▶ **Data for processing**:
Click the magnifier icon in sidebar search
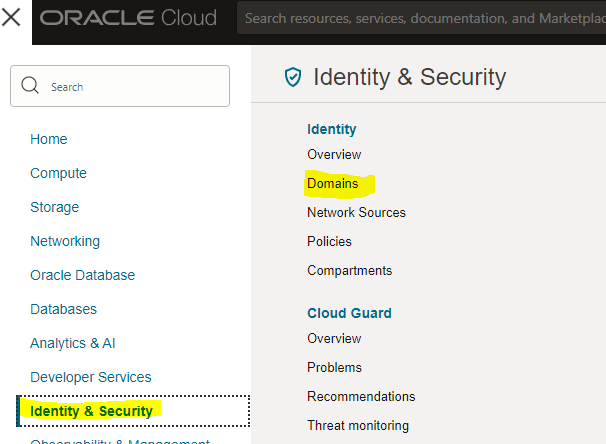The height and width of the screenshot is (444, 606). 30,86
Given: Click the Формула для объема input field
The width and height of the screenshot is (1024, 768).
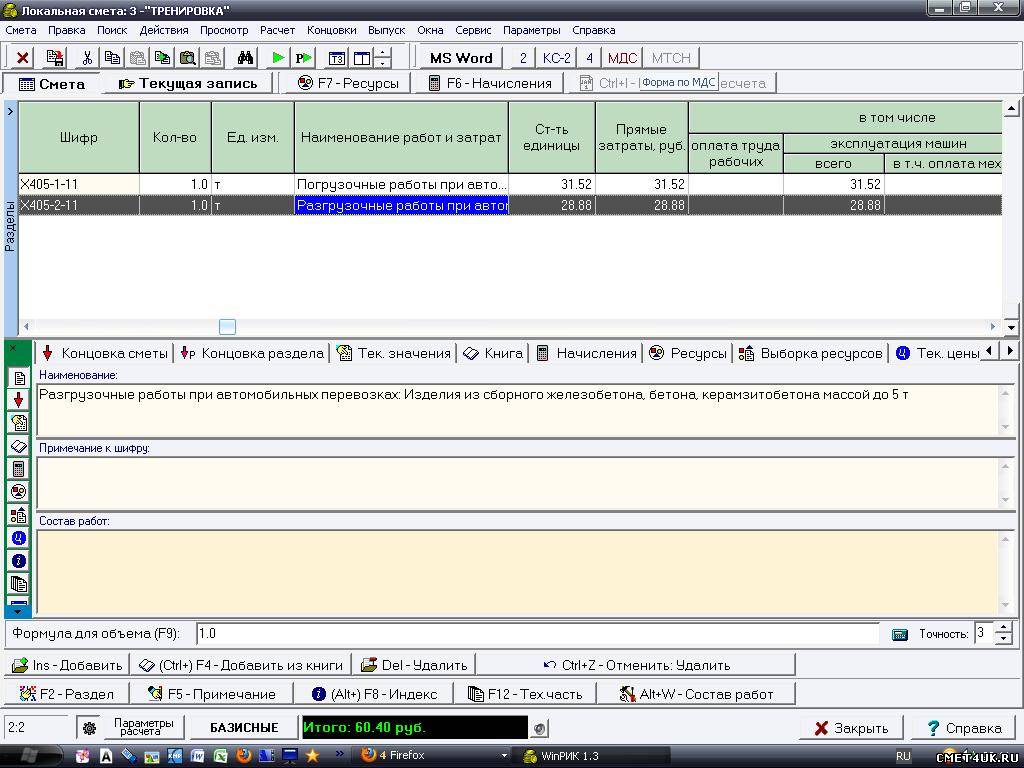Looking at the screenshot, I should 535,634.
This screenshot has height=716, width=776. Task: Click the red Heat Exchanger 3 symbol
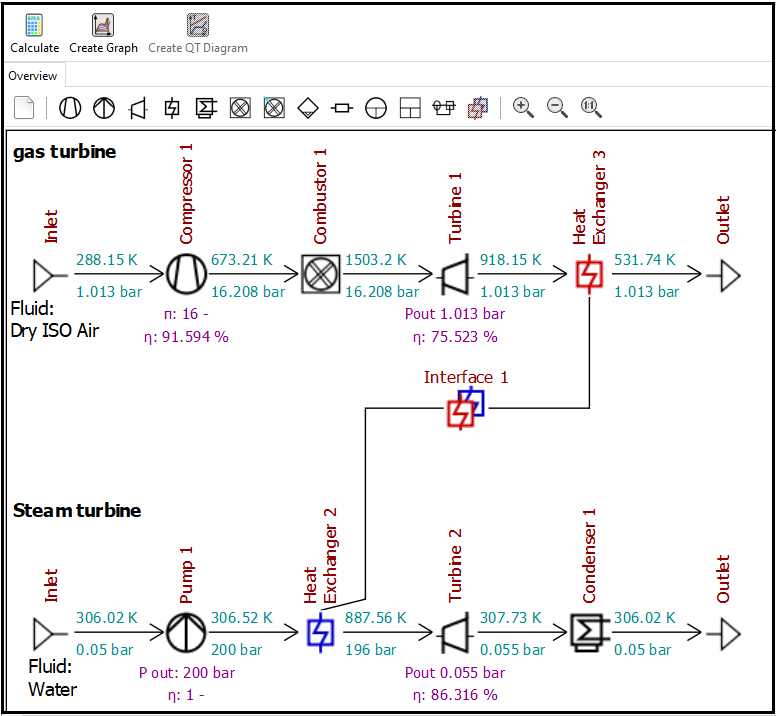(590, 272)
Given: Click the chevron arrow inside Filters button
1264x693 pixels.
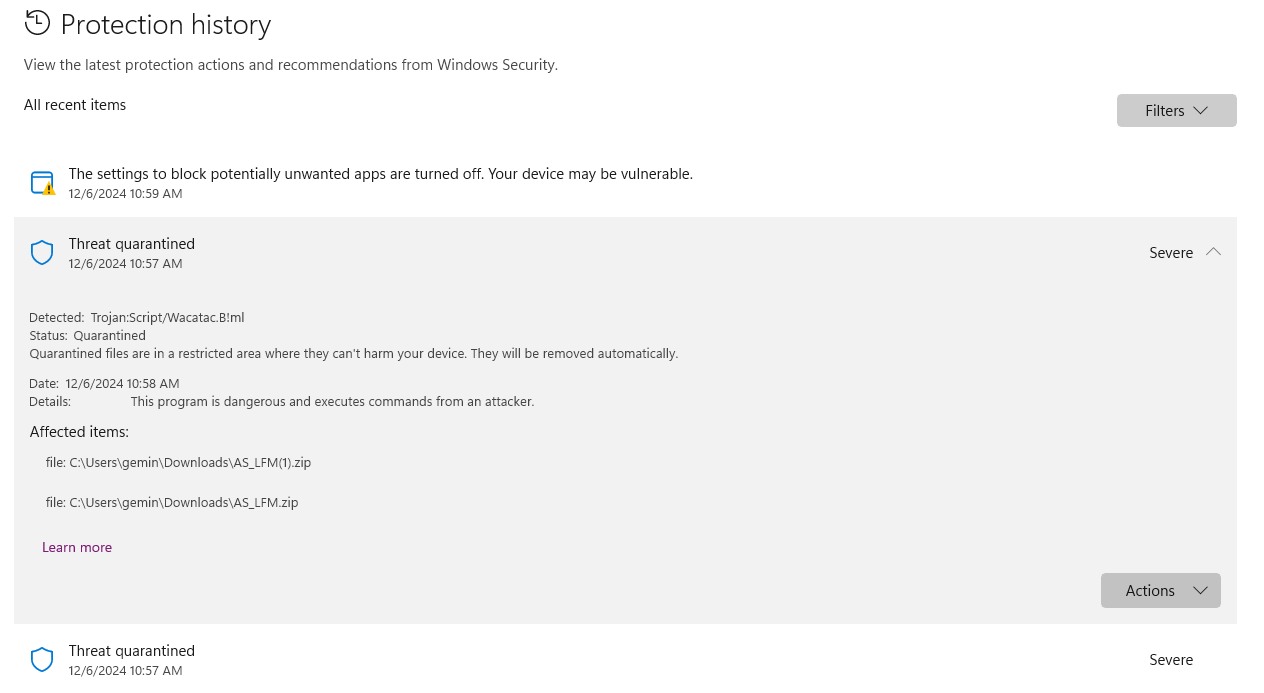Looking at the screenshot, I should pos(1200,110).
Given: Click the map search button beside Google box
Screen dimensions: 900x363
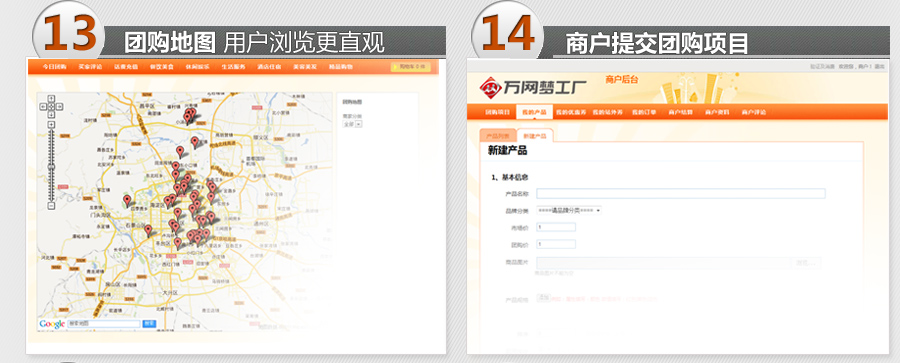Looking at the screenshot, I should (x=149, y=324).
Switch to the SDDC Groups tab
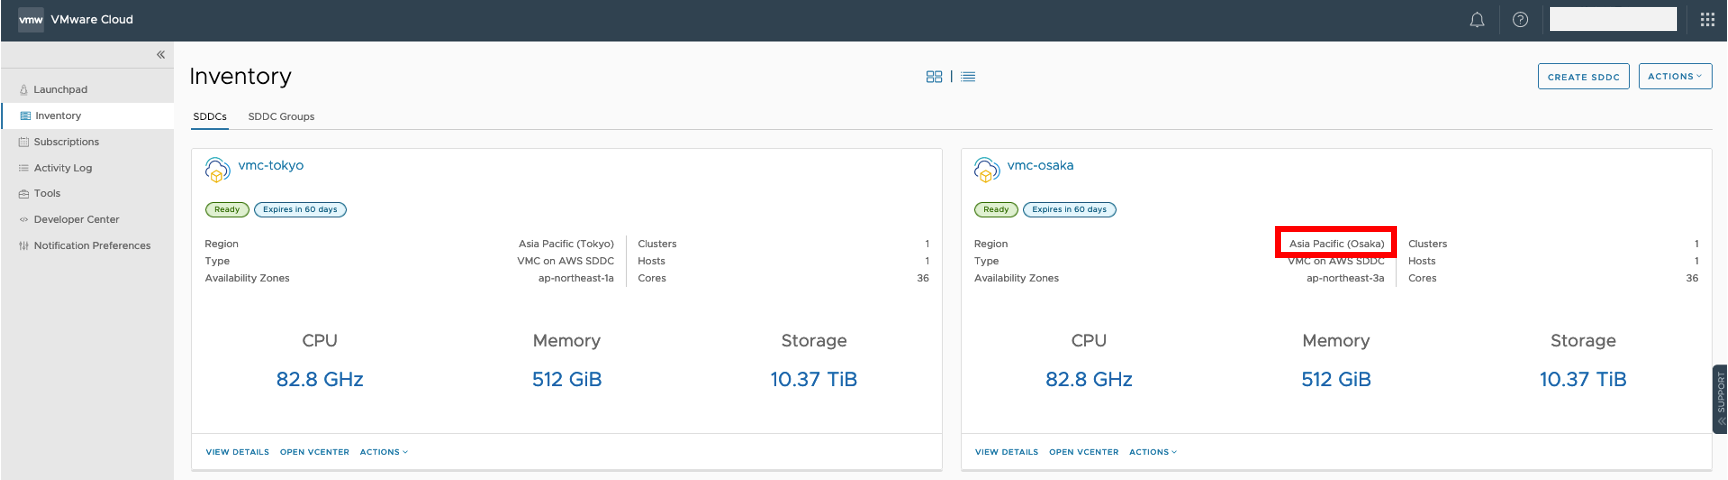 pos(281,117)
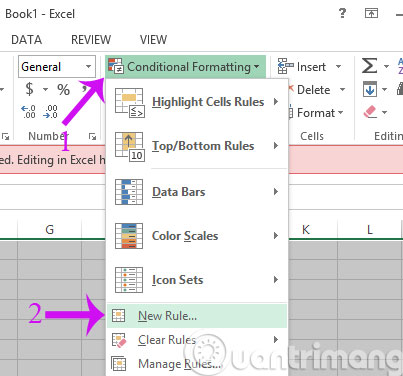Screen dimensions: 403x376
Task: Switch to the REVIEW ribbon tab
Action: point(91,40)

...

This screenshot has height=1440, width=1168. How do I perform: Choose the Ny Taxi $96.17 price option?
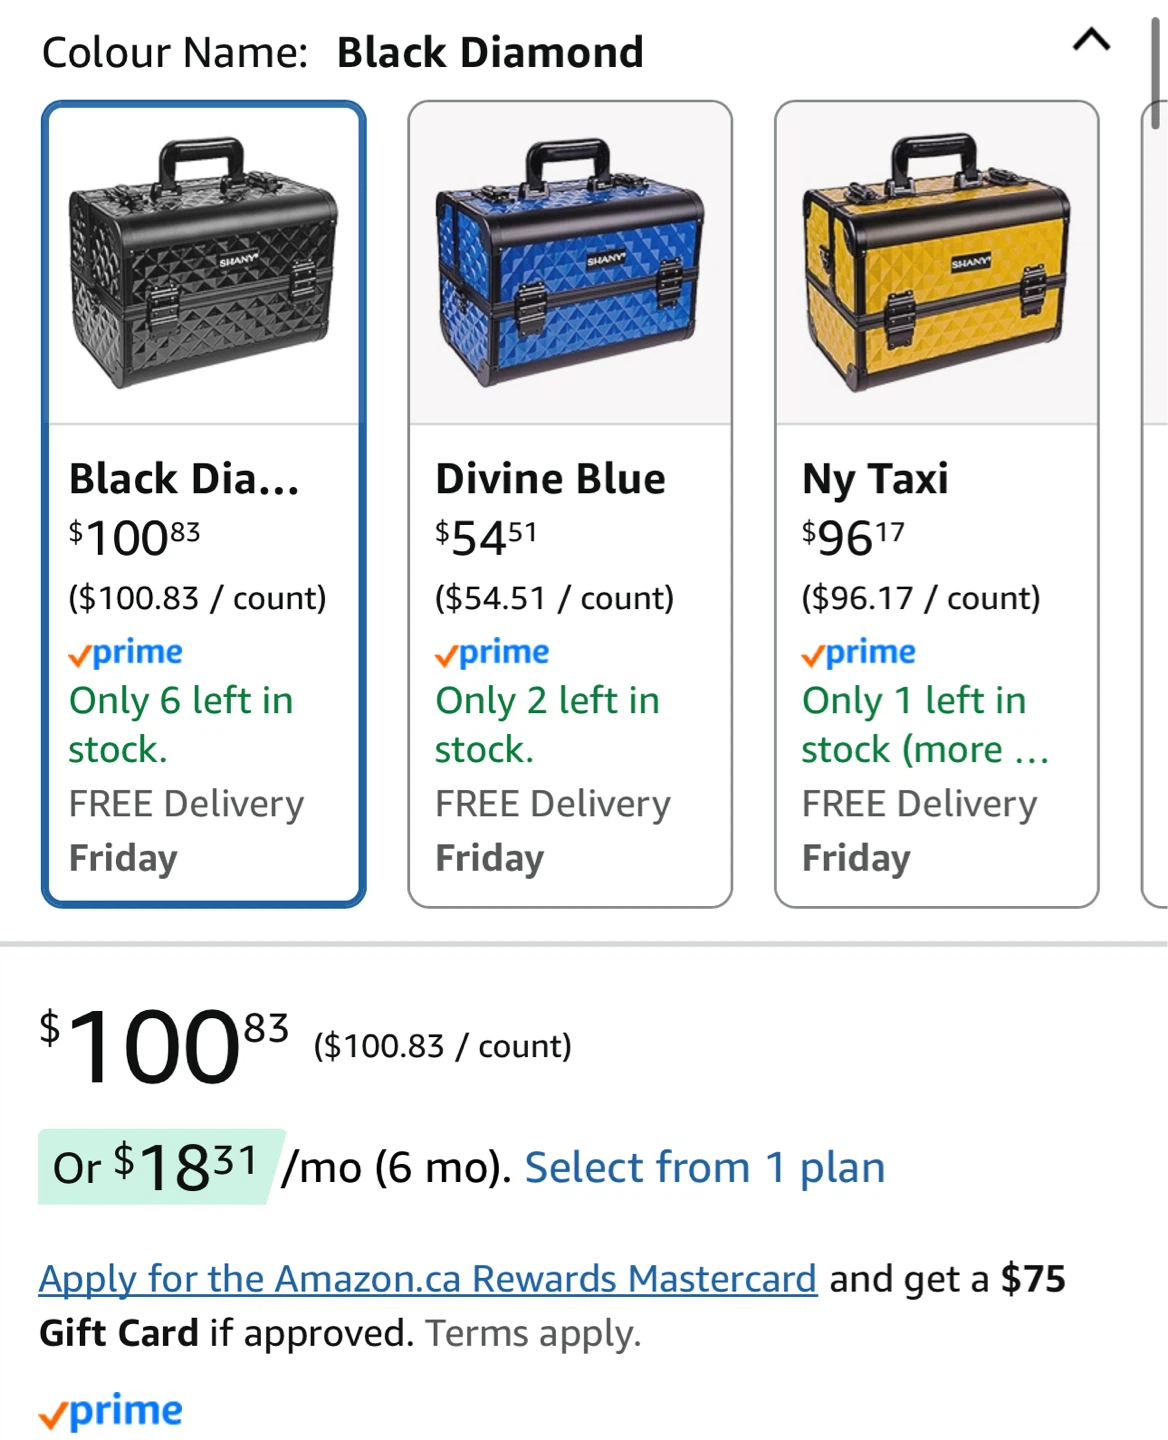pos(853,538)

▶ **Aim of the exercise**:
From the listing above, copy every line that holds the string "Given".

▶ **Solution for this task**:
Given: Click the Формула для объема input field
Given: Click the chevron arrow inside Filters button
Given: Click the map search button beside Google box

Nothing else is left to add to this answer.